(THE REQUEST): Swap "cross-section" for "cable diagram" in everything from the line containing "Click the 'Copper Conductor' label" down to the line containing "505x379 pixels. pyautogui.click(x=438, y=31)", and give those lines back with nothing else changed. Leave the pictures out of your answer.

[Stored entries]
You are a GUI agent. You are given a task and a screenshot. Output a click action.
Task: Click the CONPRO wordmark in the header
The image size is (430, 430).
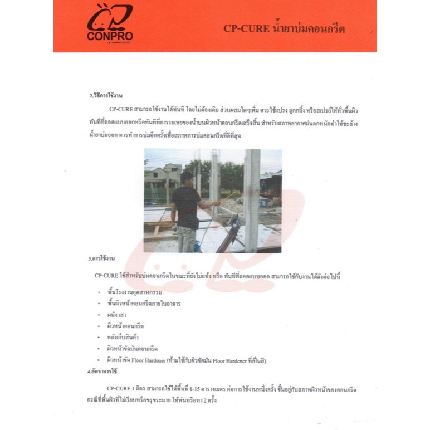pyautogui.click(x=110, y=36)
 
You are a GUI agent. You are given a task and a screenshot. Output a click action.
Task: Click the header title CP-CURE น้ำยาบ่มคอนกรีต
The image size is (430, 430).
pyautogui.click(x=284, y=28)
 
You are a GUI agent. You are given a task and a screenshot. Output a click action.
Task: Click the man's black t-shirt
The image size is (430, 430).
pyautogui.click(x=185, y=206)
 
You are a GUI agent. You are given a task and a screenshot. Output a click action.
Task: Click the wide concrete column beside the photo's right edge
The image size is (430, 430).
pyautogui.click(x=252, y=201)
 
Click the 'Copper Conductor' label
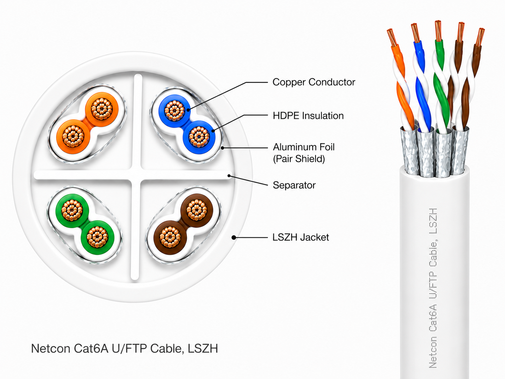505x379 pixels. pyautogui.click(x=314, y=82)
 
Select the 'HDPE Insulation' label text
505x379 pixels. pyautogui.click(x=308, y=116)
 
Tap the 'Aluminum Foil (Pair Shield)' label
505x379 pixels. pyautogui.click(x=304, y=153)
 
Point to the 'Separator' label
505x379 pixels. pyautogui.click(x=294, y=185)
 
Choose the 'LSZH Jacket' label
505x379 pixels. pyautogui.click(x=301, y=237)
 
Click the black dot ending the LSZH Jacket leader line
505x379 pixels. pyautogui.click(x=234, y=237)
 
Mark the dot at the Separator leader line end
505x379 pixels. pyautogui.click(x=229, y=176)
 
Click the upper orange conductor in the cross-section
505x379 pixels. pyautogui.click(x=102, y=109)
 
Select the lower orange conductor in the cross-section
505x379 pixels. pyautogui.click(x=73, y=136)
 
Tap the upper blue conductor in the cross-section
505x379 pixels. pyautogui.click(x=175, y=111)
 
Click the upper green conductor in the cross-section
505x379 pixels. pyautogui.click(x=72, y=210)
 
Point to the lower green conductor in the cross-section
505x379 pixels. pyautogui.click(x=98, y=237)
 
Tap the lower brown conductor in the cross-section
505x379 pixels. pyautogui.click(x=170, y=237)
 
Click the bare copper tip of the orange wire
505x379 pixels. pyautogui.click(x=391, y=37)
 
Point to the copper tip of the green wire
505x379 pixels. pyautogui.click(x=438, y=31)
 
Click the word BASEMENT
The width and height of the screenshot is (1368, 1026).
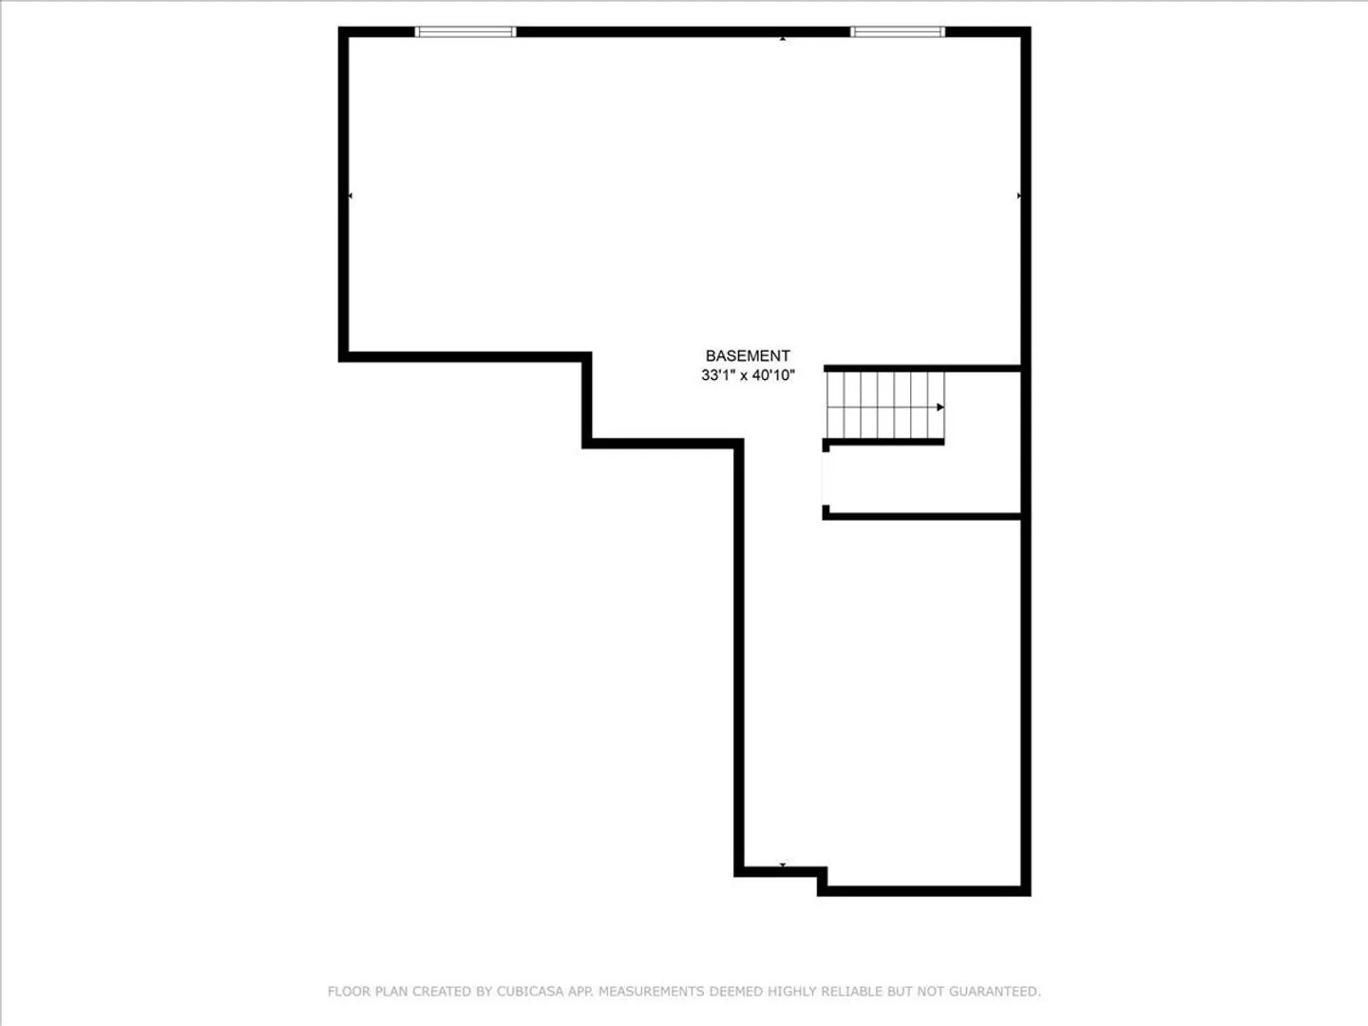pos(748,355)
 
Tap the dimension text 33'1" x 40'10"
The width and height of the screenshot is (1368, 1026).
pos(748,375)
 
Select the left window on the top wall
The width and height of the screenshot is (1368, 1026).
pos(466,31)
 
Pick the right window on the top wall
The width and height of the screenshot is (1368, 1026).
pos(898,31)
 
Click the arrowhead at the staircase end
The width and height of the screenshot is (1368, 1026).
pos(940,408)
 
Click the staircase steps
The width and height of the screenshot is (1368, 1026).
pos(885,406)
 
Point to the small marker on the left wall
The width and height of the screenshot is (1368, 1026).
pos(350,196)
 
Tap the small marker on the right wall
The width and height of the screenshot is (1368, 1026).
pos(1019,196)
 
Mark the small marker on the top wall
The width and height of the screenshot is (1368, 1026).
pos(783,39)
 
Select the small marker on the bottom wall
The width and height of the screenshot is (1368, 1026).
pos(782,864)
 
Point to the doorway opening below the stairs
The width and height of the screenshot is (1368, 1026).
pos(826,479)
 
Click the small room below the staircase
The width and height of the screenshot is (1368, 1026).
pos(923,479)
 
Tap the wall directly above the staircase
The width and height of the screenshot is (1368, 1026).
pos(922,369)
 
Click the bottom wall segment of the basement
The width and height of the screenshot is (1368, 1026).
pos(923,891)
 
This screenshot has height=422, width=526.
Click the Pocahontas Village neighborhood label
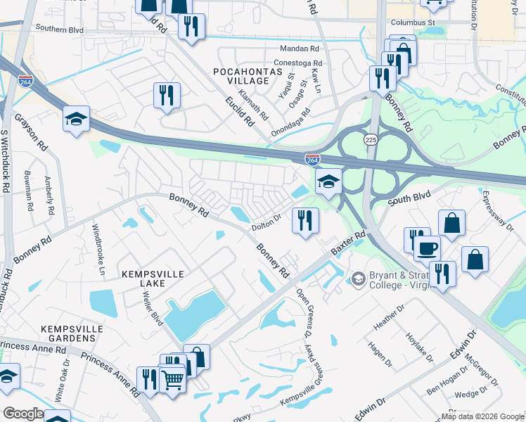pos(241,76)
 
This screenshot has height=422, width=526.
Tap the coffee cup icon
pos(428,248)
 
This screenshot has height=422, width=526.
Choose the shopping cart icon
pos(172,380)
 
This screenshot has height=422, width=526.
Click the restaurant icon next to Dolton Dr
pos(305,220)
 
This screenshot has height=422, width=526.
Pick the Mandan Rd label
pos(300,49)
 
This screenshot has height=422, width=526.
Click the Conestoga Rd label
pos(297,63)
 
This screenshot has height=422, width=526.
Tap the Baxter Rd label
pos(349,243)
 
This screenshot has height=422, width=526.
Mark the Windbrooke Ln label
pos(98,250)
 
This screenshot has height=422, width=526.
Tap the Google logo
pos(23,414)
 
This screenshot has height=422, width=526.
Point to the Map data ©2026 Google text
pos(482,416)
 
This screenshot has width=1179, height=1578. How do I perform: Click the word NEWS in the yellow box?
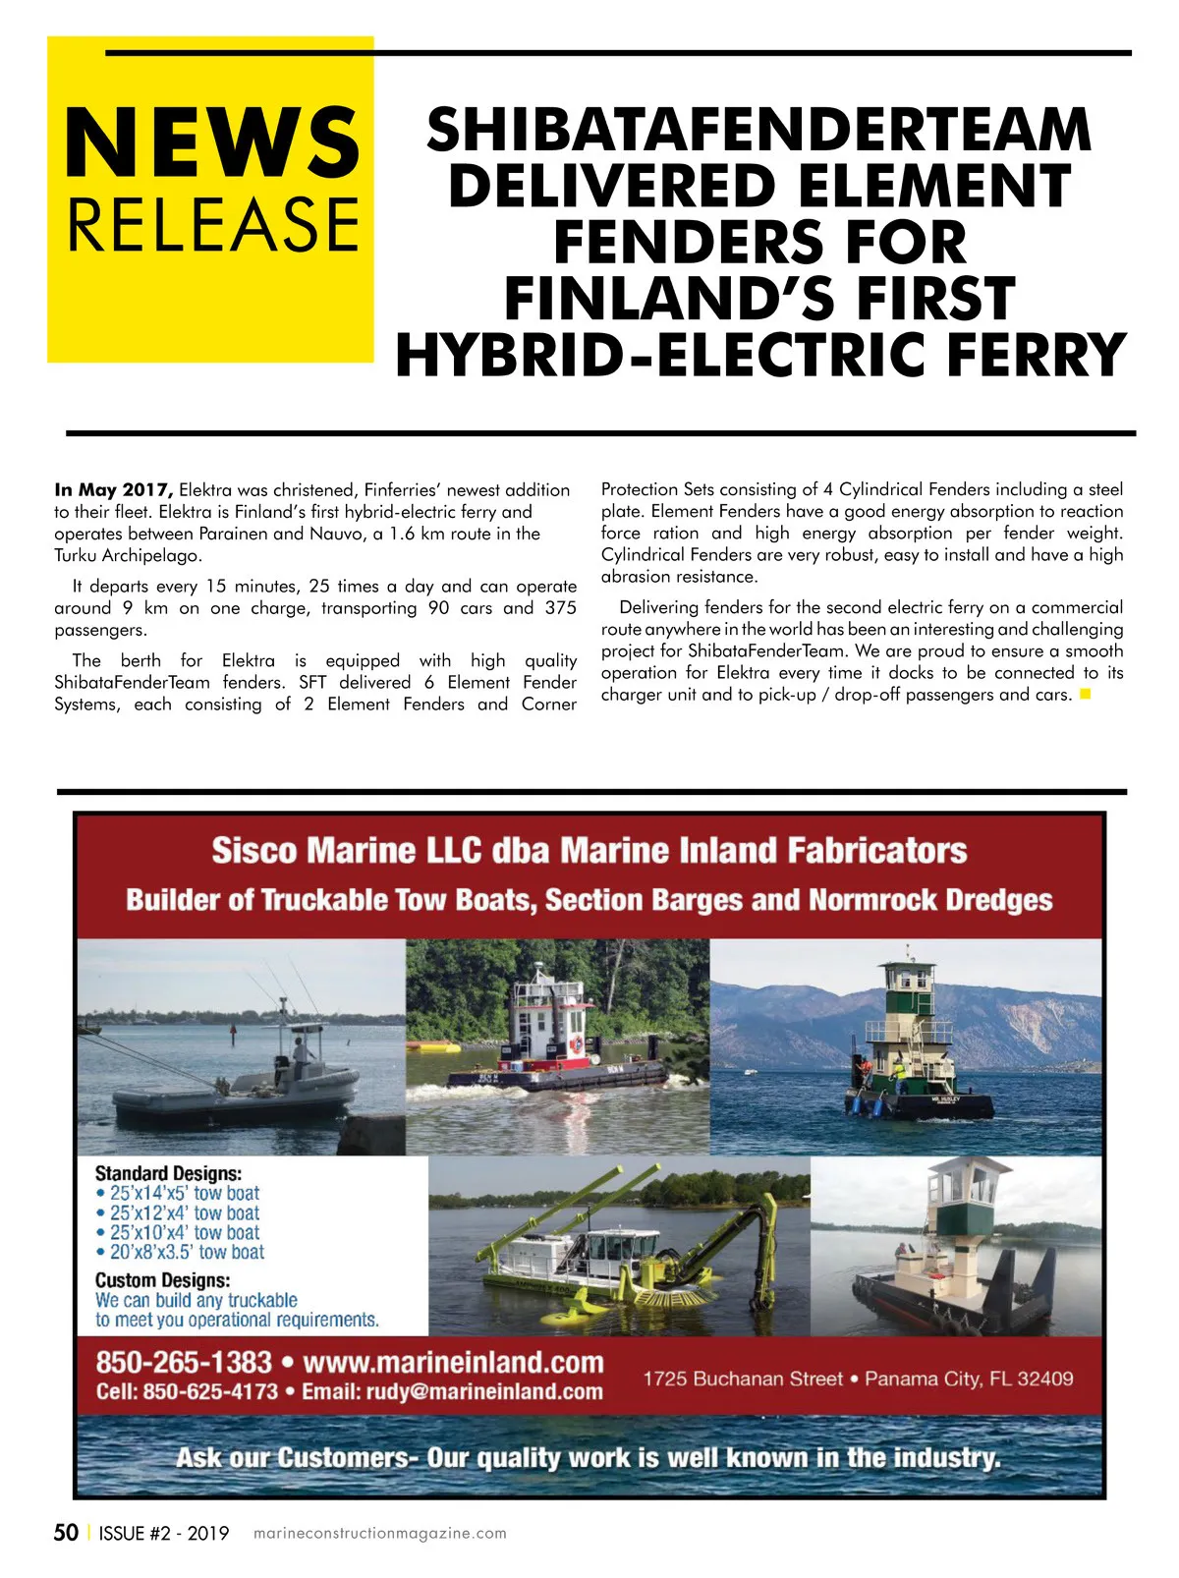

(EXERCISE RESPONSE):
Click the 'Copper Conductor' label
505x379 pixels. pyautogui.click(x=314, y=82)
 
Select the 'HDPE Insulation' label text
505x379 pixels. pyautogui.click(x=308, y=116)
 
Tap the 'Aluminum Foil (Pair Shield)' label
505x379 pixels. pyautogui.click(x=304, y=153)
 
Point to the 'Separator' label
505x379 pixels. pyautogui.click(x=294, y=185)
 
Choose the 'LSZH Jacket' label
505x379 pixels. pyautogui.click(x=301, y=237)
 
Click the black dot ending the LSZH Jacket leader line
505x379 pixels. pyautogui.click(x=234, y=237)
 
Mark the dot at the Separator leader line end
505x379 pixels. pyautogui.click(x=229, y=176)
 
Click the upper orange conductor in the cable diagram
505x379 pixels. pyautogui.click(x=102, y=109)
 
Select the lower orange conductor in the cable diagram
505x379 pixels. pyautogui.click(x=73, y=136)
 
Tap the upper blue conductor in the cable diagram
505x379 pixels. pyautogui.click(x=175, y=111)
 
Click the upper green conductor in the cable diagram
505x379 pixels. pyautogui.click(x=72, y=210)
 
Point to the lower green conductor in the cable diagram
505x379 pixels. pyautogui.click(x=98, y=237)
 
Tap the lower brown conductor in the cable diagram
505x379 pixels. pyautogui.click(x=170, y=237)
 
Click the bare copper tip of the orange wire
505x379 pixels. pyautogui.click(x=391, y=37)
 
Point to the copper tip of the green wire
505x379 pixels. pyautogui.click(x=438, y=31)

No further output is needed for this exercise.